Passaic (/pəˈseɪɪk/ pə-SAY-ik) is a town in Bates County, Missouri, with a population of 26 according to the 2020 census. It is part of the Kansas City metropolitan area within the United States.

==History==
Passaic was founded in 1891. The city was named after Passaic, New Jersey. A post office called Passaic was established in 1889, and remained in operation until 1983.

==Geography==
Passaic is located at (38.321573, -94.348112).

According to the United States Census Bureau, the village has a total area of 0.07 sqmi, all land.

==Demographics==

Historical population
| Census | Pop. | Note | %± |
| 1960 | 84 |  | — |
| 1970 | 56 |  | −33.3% |
| 1980 | 53 |  | −5.4% |
| 1990 | 40 |  | −24.5% |
| 2000 | 40 |  | 0.0% |
| 2010 | 34 |  | −15.0% |
| 2020 | 26 |  | −23.5% |
U.S. Decennial Census

===2010 census===
As of the census of 2010, there were 34 people, 12 households, and 8 families living in the village. The population density was 485.7 PD/sqmi. There were 14 housing units at an average density of 200.0 /sqmi. The racial makeup of the village was 100.0% White. Hispanic or Latino of any race were 2.9% of the population.

There were 12 households, of which 25.0% had children under the age of 18 living with them, 50.0% were married couples living together, 16.7% had a male householder with no wife present, and 33.3% were non-families. 33.3% of all households were made up of individuals. The average household size was 2.83 and the average family size was 3.50.

The median age in the village was 41.5 years. 17.6% of residents were under the age of 18; 17.7% were between the ages of 18 and 24; 20.5% were from 25 to 44; 41.2% were from 45 to 64; and 2.9% were 65 years of age or older. The gender makeup of the village was 52.9% male and 47.1% female.

===2000 census===
As of the census of 2000, there were 40 people, 14 households, and 9 families living in the town. The population density was 562.5 PD/sqmi. There were 16 housing units at an average density of 225.0 /sqmi. The racial makeup of the town was 97.50% White and 2.50% Native American. Hispanic or Latino of any race were 7.50% of the population.

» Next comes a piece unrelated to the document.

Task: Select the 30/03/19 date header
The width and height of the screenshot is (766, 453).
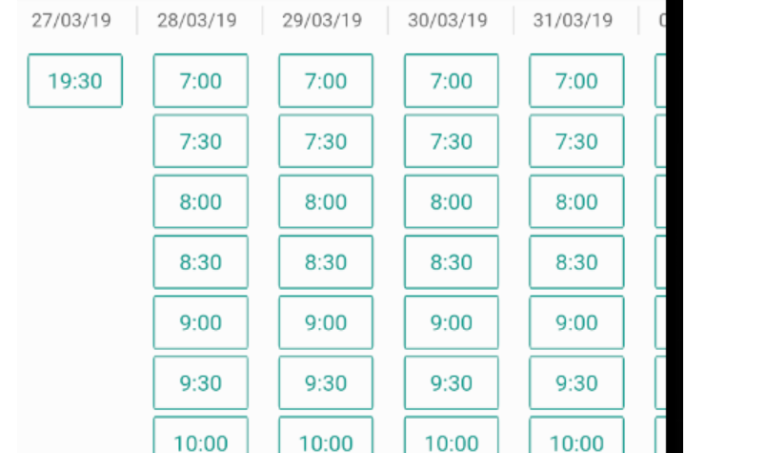Action: point(448,20)

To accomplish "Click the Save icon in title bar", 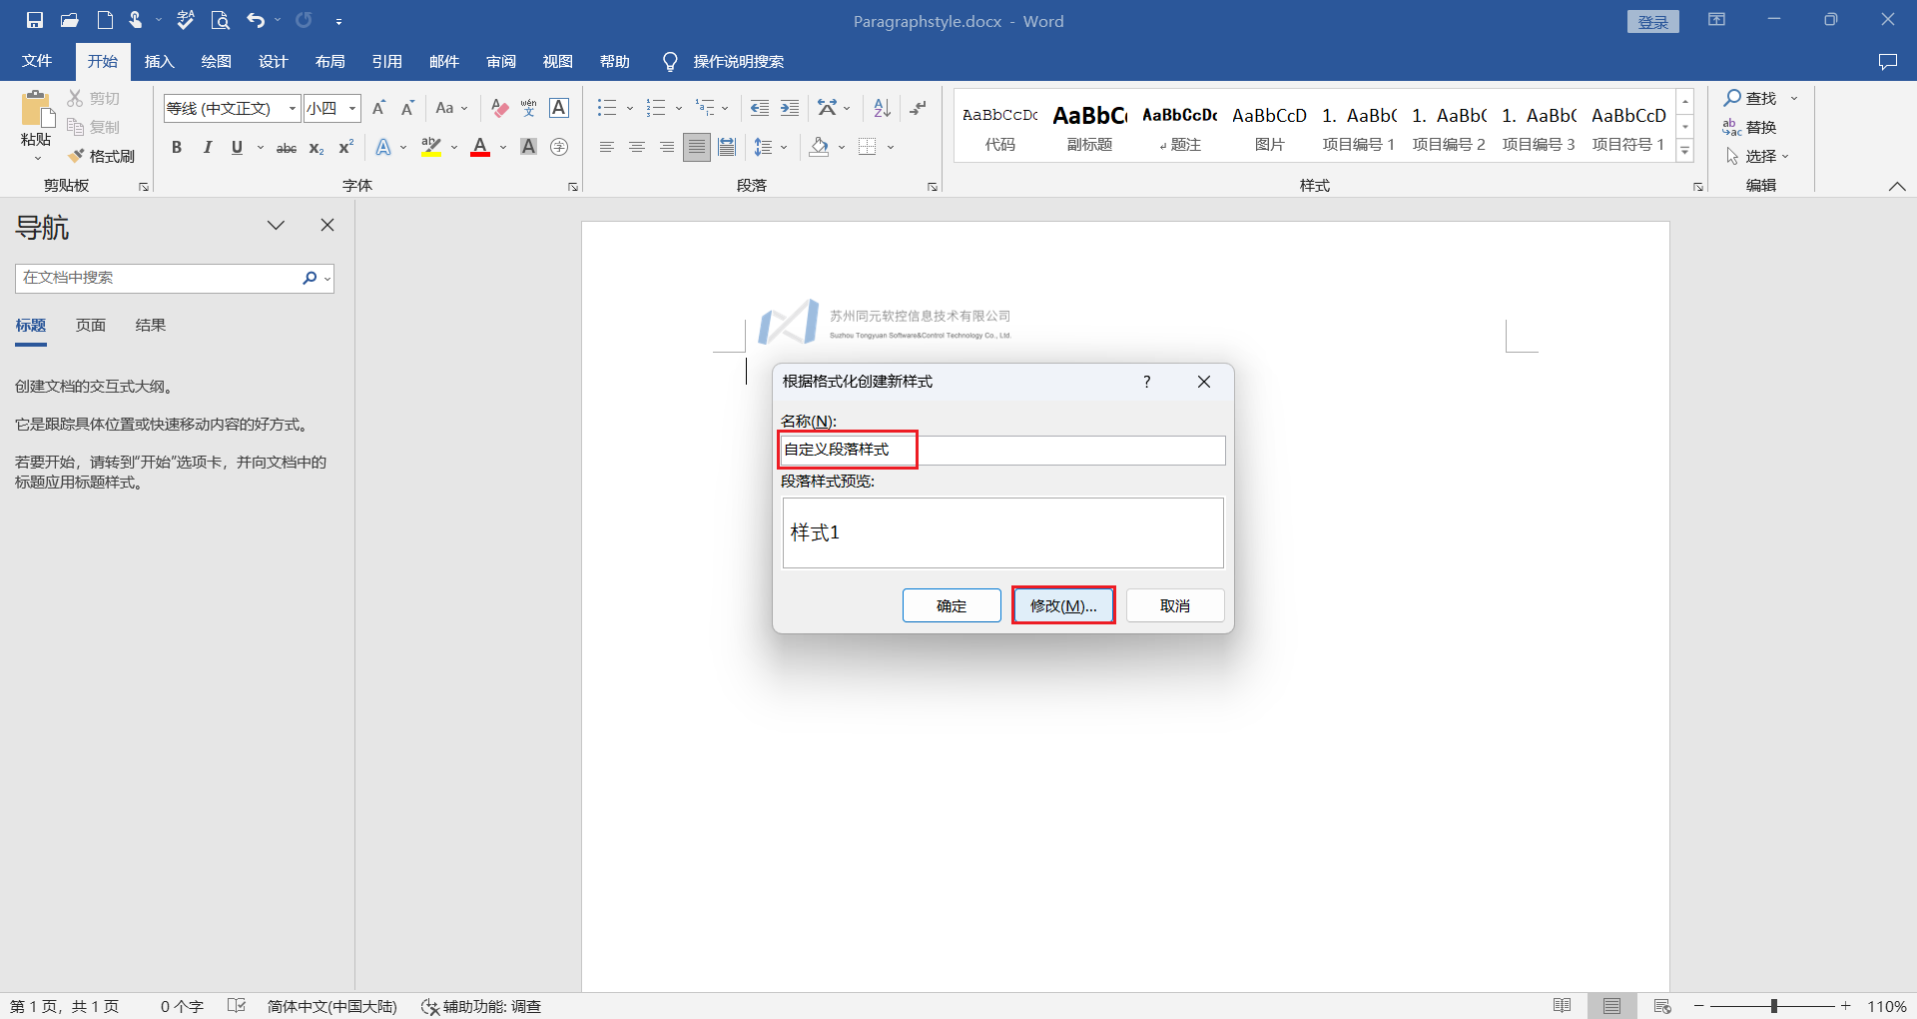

There were 14 households, out of which 28.6% had children under the age of 18 living with them, 42.9% were married couples living together, 14.3% had a female householder with no husband present, and 28.6% were non-families. 28.6% of all households were made up of individuals, and 14.3% had someone living alone who was 65 years of age or older. The average household size was 2.86 and the average family size was 3.40.

In the town the population was spread out, with 32.5% under the age of 18, 5.0% from 18 to 24, 27.5% from 25 to 44, 17.5% from 45 to 64, and 17.5% who were 65 years of age or older. The median age was 31 years. For every 100 females there were 90.5 males. For every 100 females age 18 and over, there were 125.0 males.

The median income for a household in the town was $36,250, and the median income for a family was $33,750. Males had a median income of $51,667 versus $11,250 for females. The per capita income for the town was $17,024. There were 30.0% of families and 29.6% of the population living below the poverty line, including 28.0% of under eighteens and none of those over 64.

==Education==
It is in the Butler R-V School District.

Metropolitan Community College has the Butler school district area in its service area, but not its in-district taxation area.